Sanitary health, especially among school girls in rural villages is becoming something of paramount concern in the country and already ten districts have taken initiative to train students to make their own pads using local materials.

 In Arusha, the training, coordinated by the Non-Government Organization of ‘Haki-Elimu,’ was conducted in Arumeru District covering four learning institutions, including two primary and two secondary schools where more than 100 students, 50 parents and 50 teachers attended the sessions.

“We conducted research in rural areas and discovered that most girls there use unhealthy methods to address their menstrual cycles,” said Ms HabibaSwedi, one of trainers from Haki-Elimu.

She pointed out that some girls applied cow-dung to seal their private parts, others used grass and weeds, while there are those who secured themselves with old tattered clothes, things that placed them in danger of contacting other diseases.

“Also majority of girls chose to miss classes during their monthly periodic cycles, some staying away for between 4 and 7 days, which means the female pupils and students missed lessons for more than 80 days in a year,” added Ms Swedi.

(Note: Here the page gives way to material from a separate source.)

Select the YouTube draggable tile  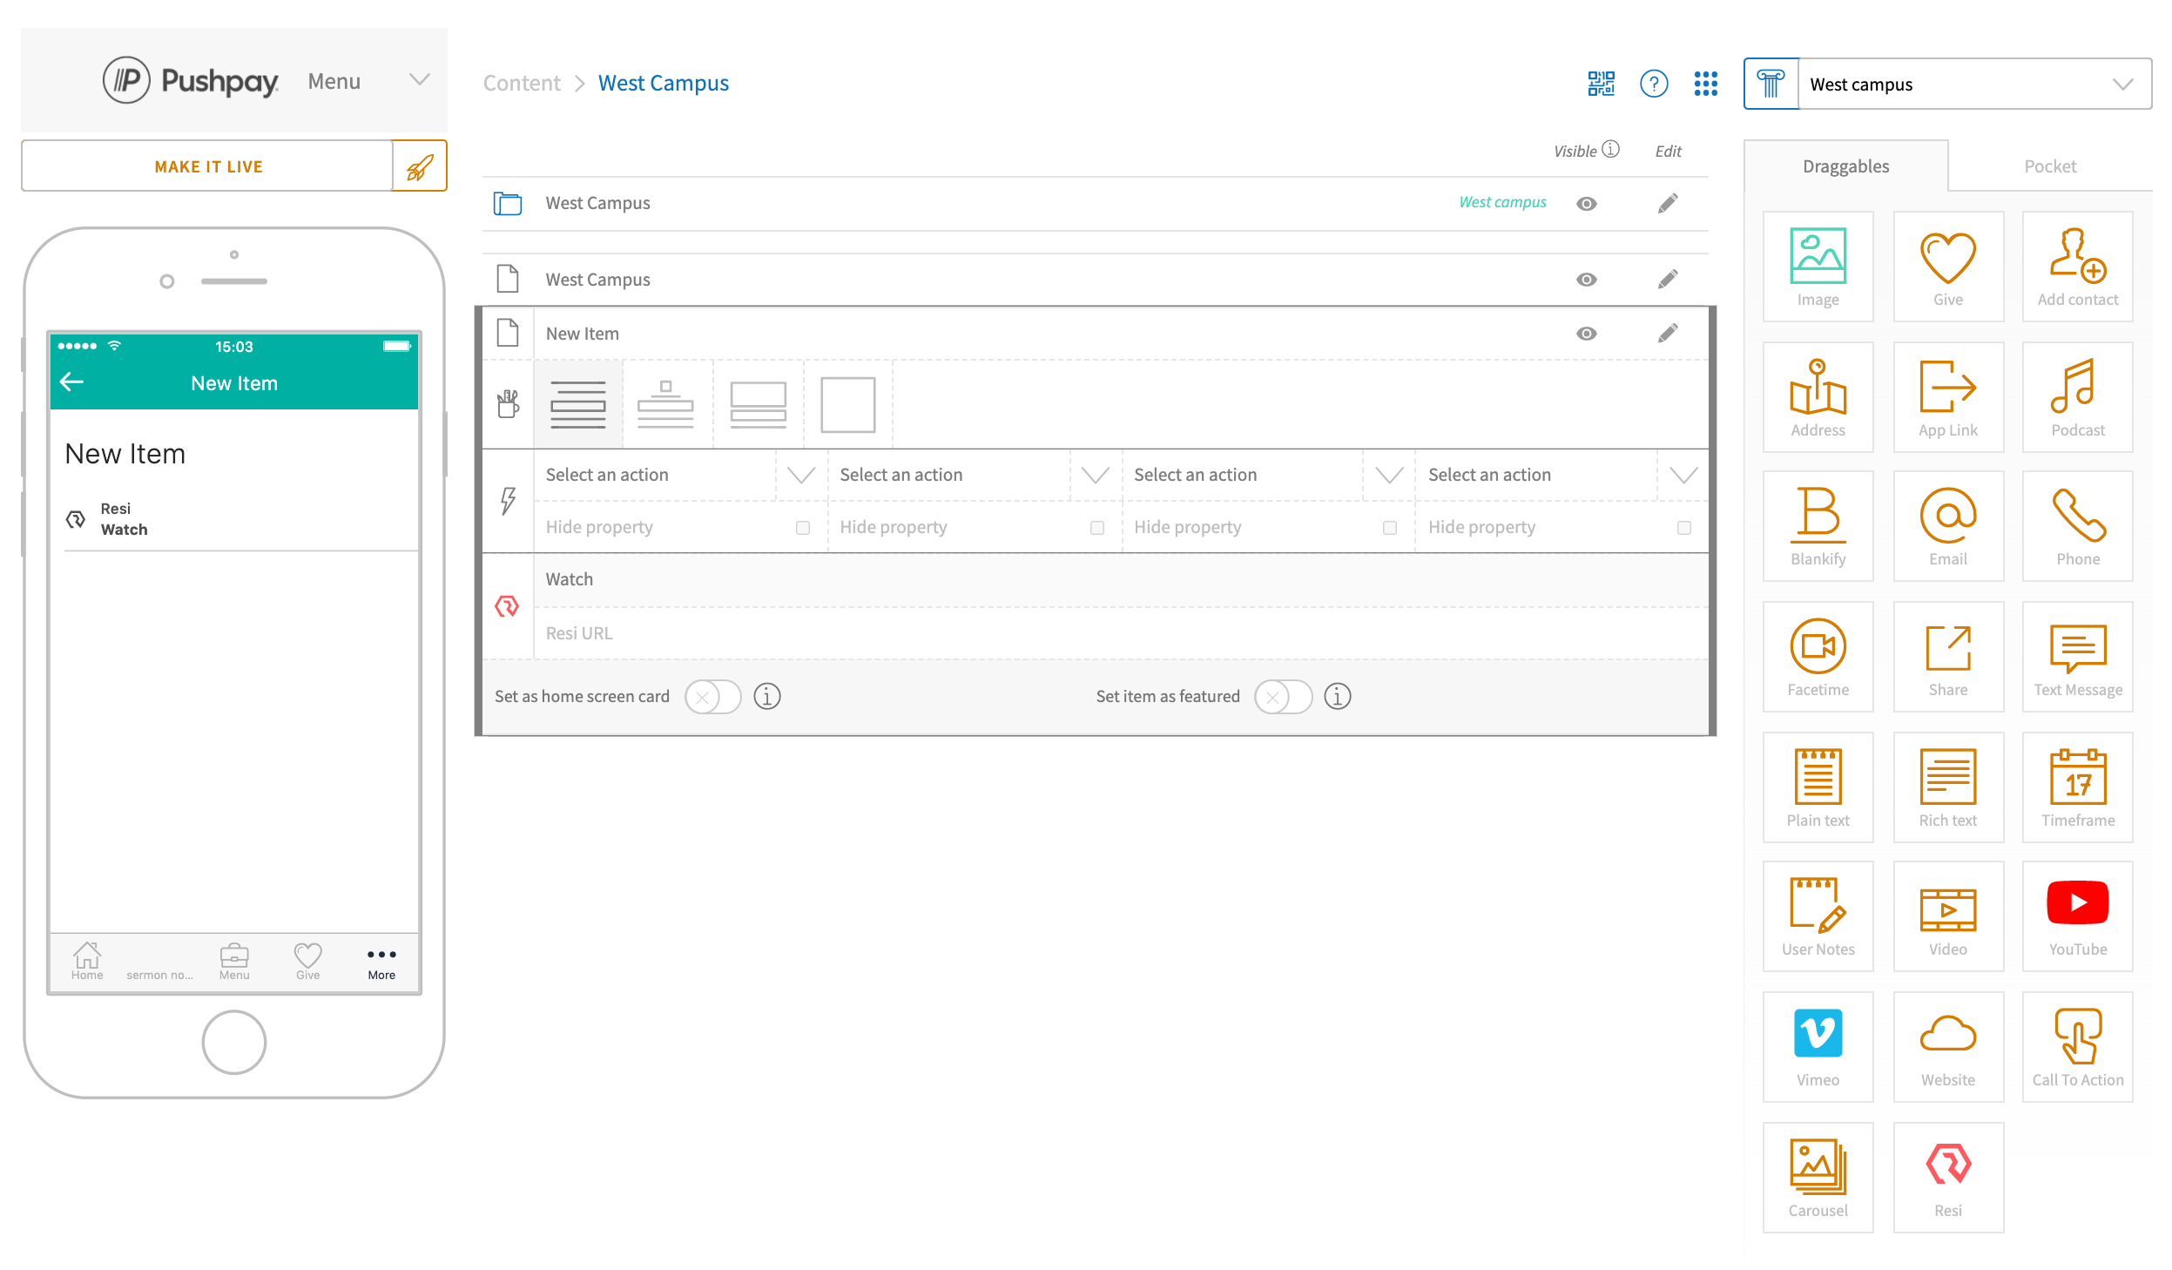(2077, 915)
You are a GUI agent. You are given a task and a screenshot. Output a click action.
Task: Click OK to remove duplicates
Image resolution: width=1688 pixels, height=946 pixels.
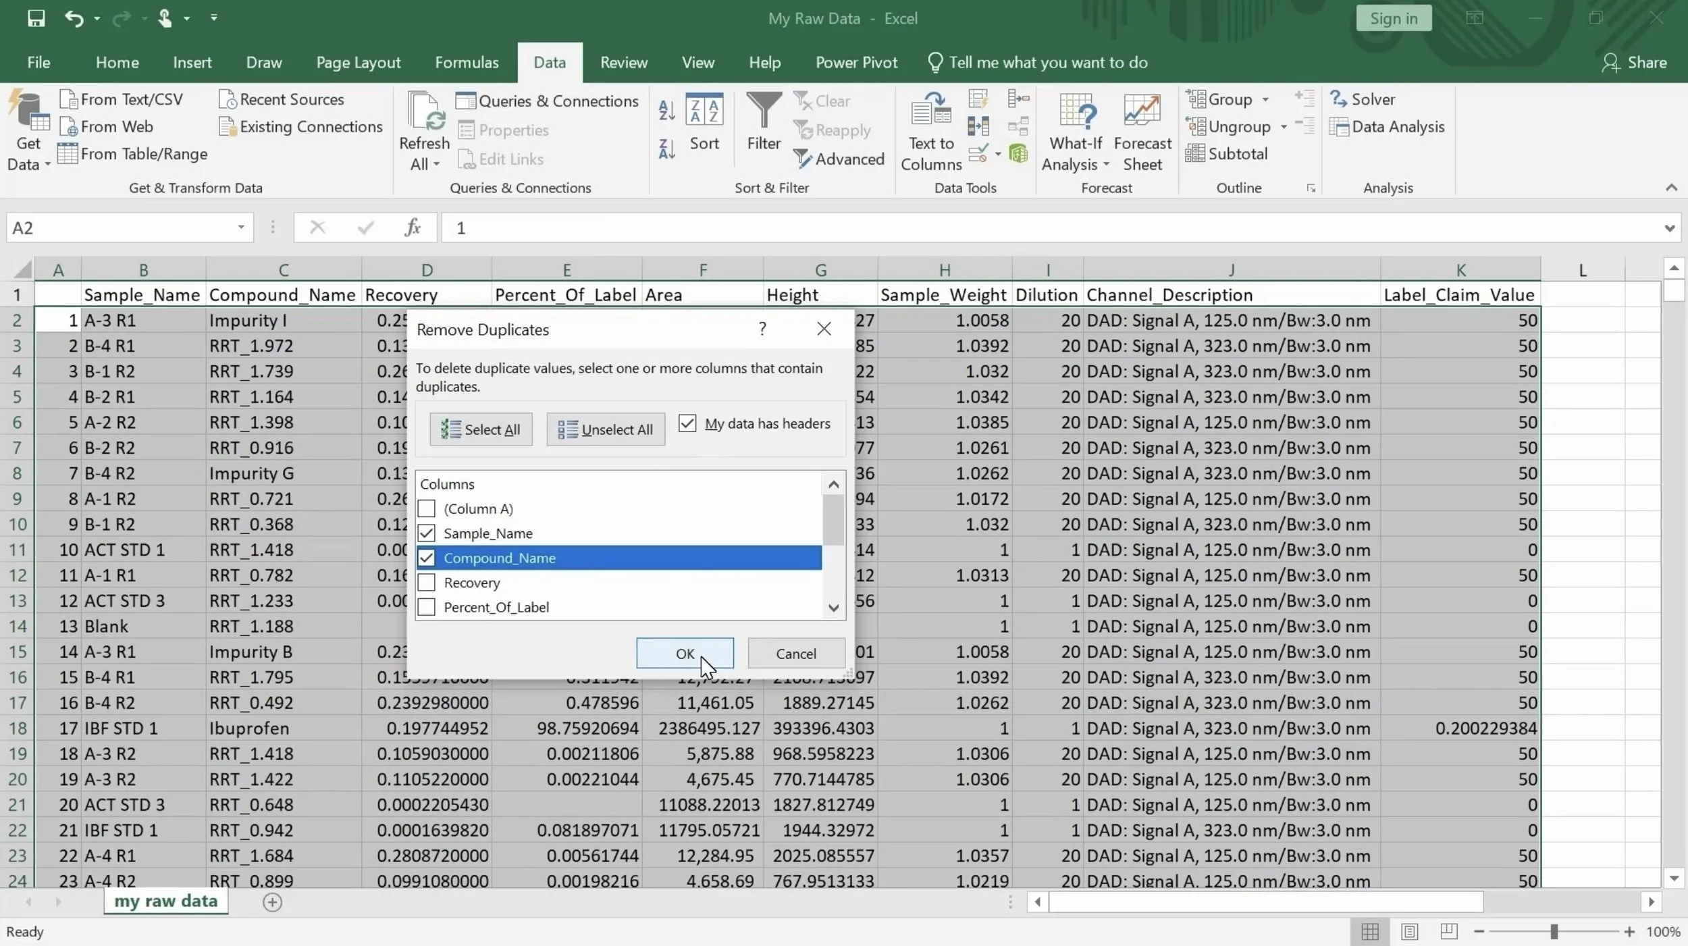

To address that, the experts have been visiting schools, across the country teaching the girls, their teachers and parents on how to knit sanitary pads using locally available materials as well as simple needle work.

 The Haki-Elimu Program Officer in charge of community involvement, Naomi Mwakilembe said, the training, though targeting girls, it also involved parents and even male students so that they can assist their children and sisters.

“We want the entire community to understand what the girls go through during their menstrual periods, that is why even male students are involved so that when they come across a helpless female pupil undergoing such predicament, they should come in to assist instead of laughing at or ridiculing them,” maintained Ms Mwakilembe.

Coming from pastoral Maasai community, Mzee Steven Yooli, is an uncanny parent who did not even know that girls underwent monthly menstrual periods.

Attending the training at Umoja Primary School, the Maasai elder said was glad to learn how to make pads despite being a man and from the tribe which males did their best to disassociate from women.

“I am sure even my wide needs these pads; I will teach her to make them upon getting back home,” said MzeeYooli, a resident of Maroroni Village in Nduruma Ward of Meru.

One of the students, Rose Tesha, attending Form Four class at Orturmet Secondary Schools said when it comes to pads, they were not even available in villages despite the fact that most residents did not afford them in the first place.

“They are so scarce and valuable such that, if a man present the pads as gift, it is easy to fall into their traps,” said Rose.